Written task a:
Rewrite the portion of the listing that opens with the line containing "Image resolution: width=1494" and runs through the end of the listing, replacing "Image resolution" with "Screenshot size" and keeping all else unchanged. Leave the pictures out of your answer.

Document segment:
Re: [PATCH net-next 0/3] eBPF Seccomp filters

Brian Goff <cpuguy83@xxxxxxxxx> · Tue, 13 Feb 2018 12:07:08 -0500

Agreed. I like the idea, but we'll have to maintain backwards compat at the
docker/runc level... but doesn't mean it shouldn't be added.
It may just take a long time to add support.

On Tue, Feb 13, 2018 at 12:02 PM, Jessie Frazelle <me@xxxxxxxxxxxx> wrote:

> On Tue, Feb 13, 2018 at 11:29 AM, Sargun Dhillon <sargun@xxxxxxxxx> wrote:
> > On Tue, Feb 13, 2018 at 7:47 AM, Kees Cook <keescook@xxxxxxxxxxxx>
> wrote:
> >> On Tue, Feb 13, 2018 at 7:42 AM, Sargun Dhillon <sargun@xxxxxxxxx>
> wrote:
> >>> This patchset enables seccomp filters to be written in eBPF. Although,
> >>> this patchset doesn't introduce much of the functionality enabled by
> >>> eBPF, it lays the ground work for it.
> >>>
> >>> It also introduces the capability to dump eBPF filters via the PTRACE
> >>> API in order to make it so that CHECKPOINT_RESTORE will be satisifed.
> >>> In the attached samples, there's an example of this. One can then use
> >>> BPF_OBJ_GET_INFO_BY_FD in order to get the actual code of the program,
> >>> and use that at reload time.

Written task b:
According to the mailing list thread, through which API does the patchset make it possible to dump eBPF filters?

Listing about locating elements on screens
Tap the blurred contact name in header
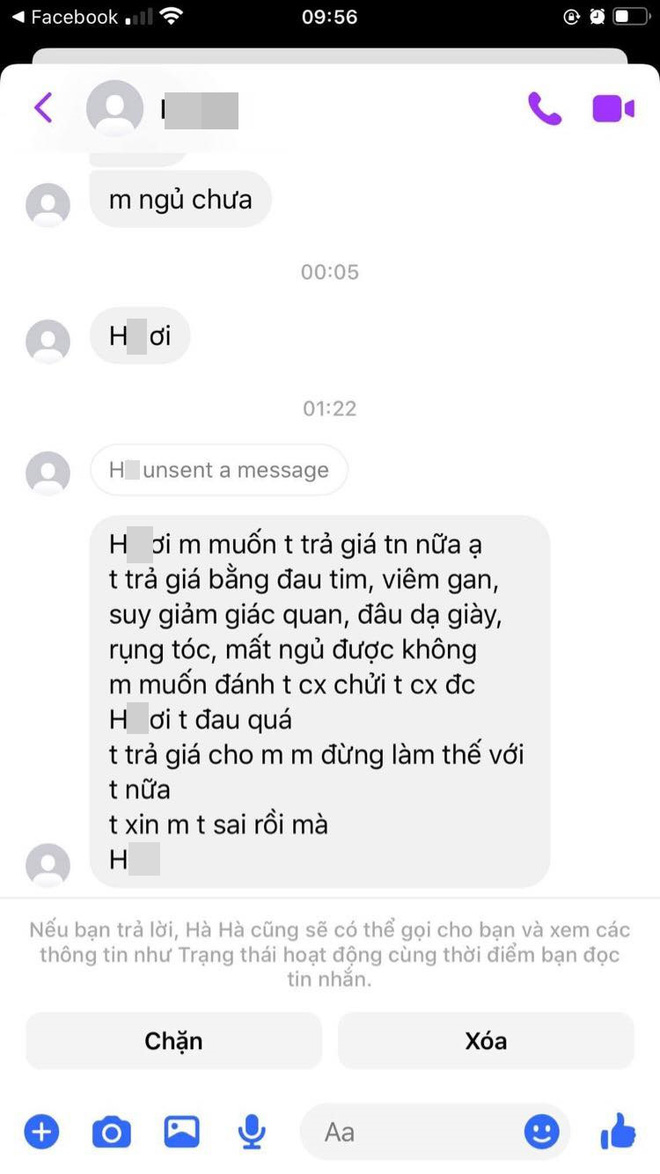Screen dimensions: 660x1174 [199, 111]
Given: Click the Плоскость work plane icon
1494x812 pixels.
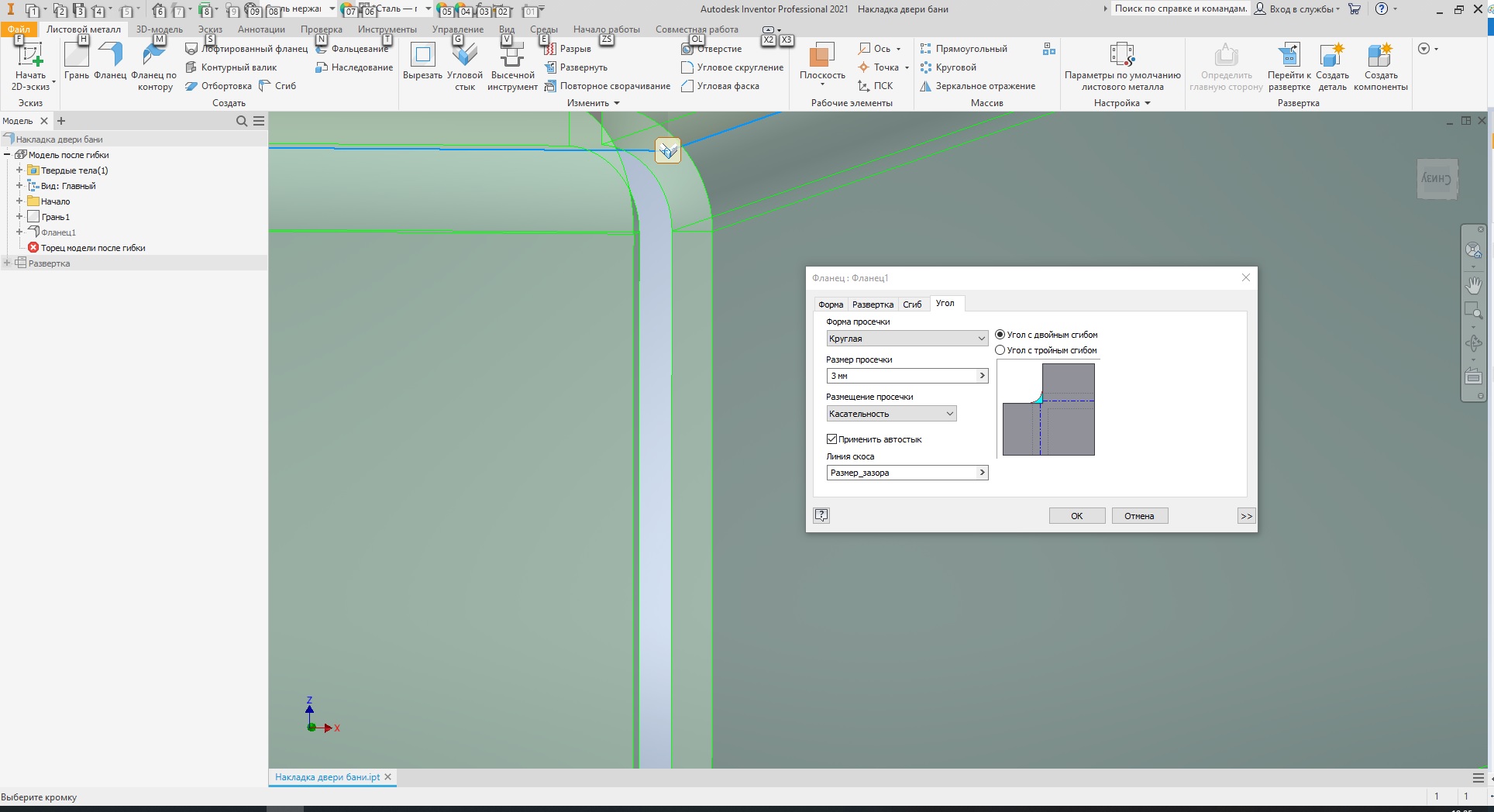Looking at the screenshot, I should (821, 58).

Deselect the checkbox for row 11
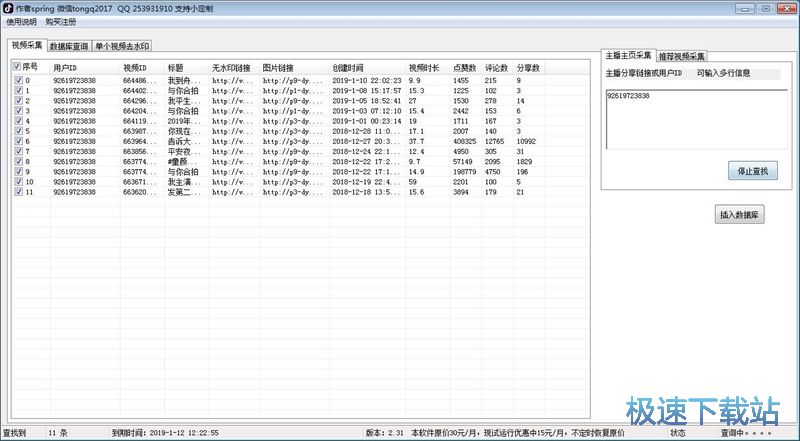coord(18,192)
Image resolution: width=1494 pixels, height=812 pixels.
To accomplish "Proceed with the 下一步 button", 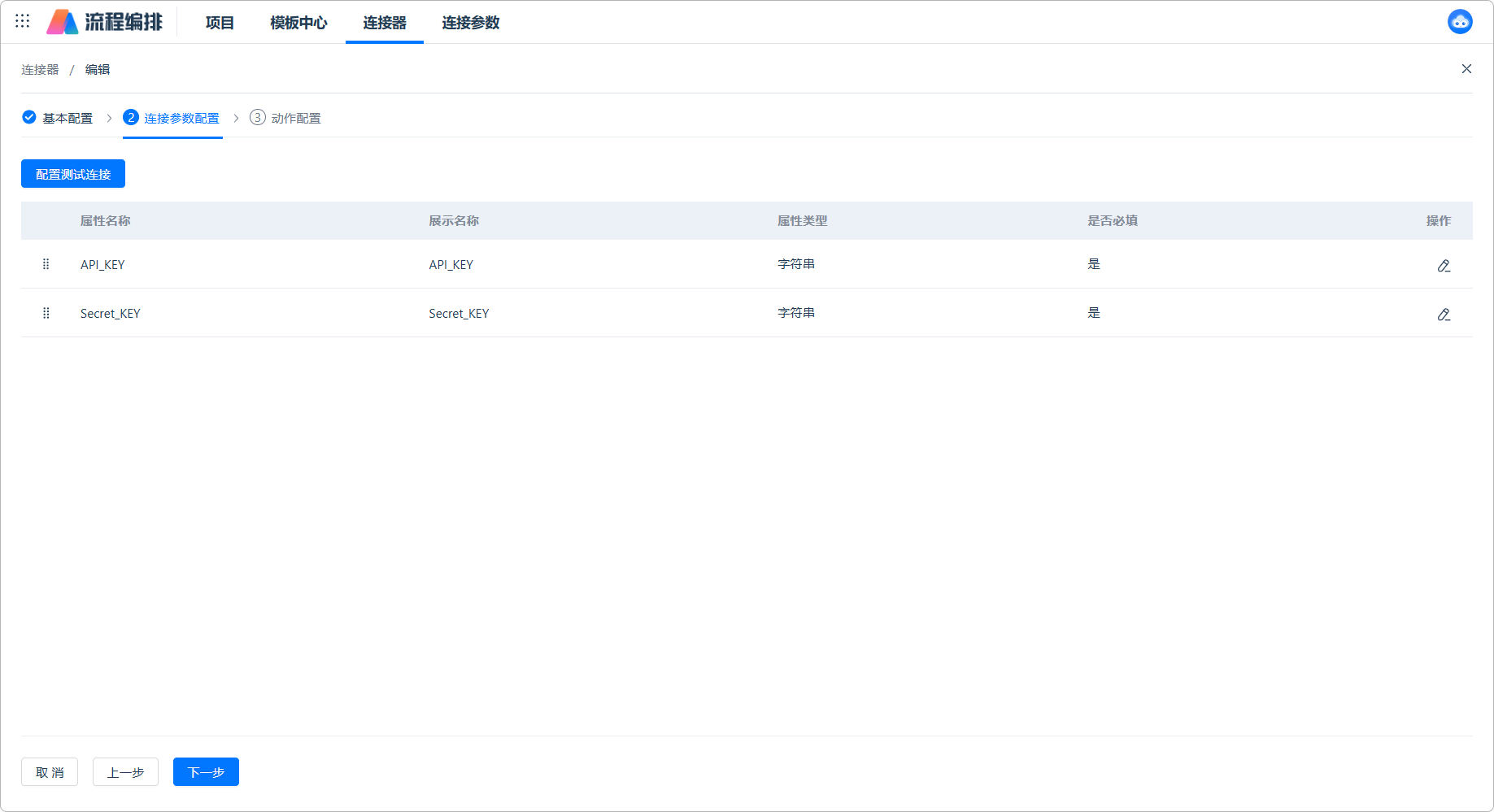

Response a:
Screenshot size: width=1494 pixels, height=812 pixels.
To accomplish "Proceed with the 下一步 button", 

Response b:
The PTRACE API.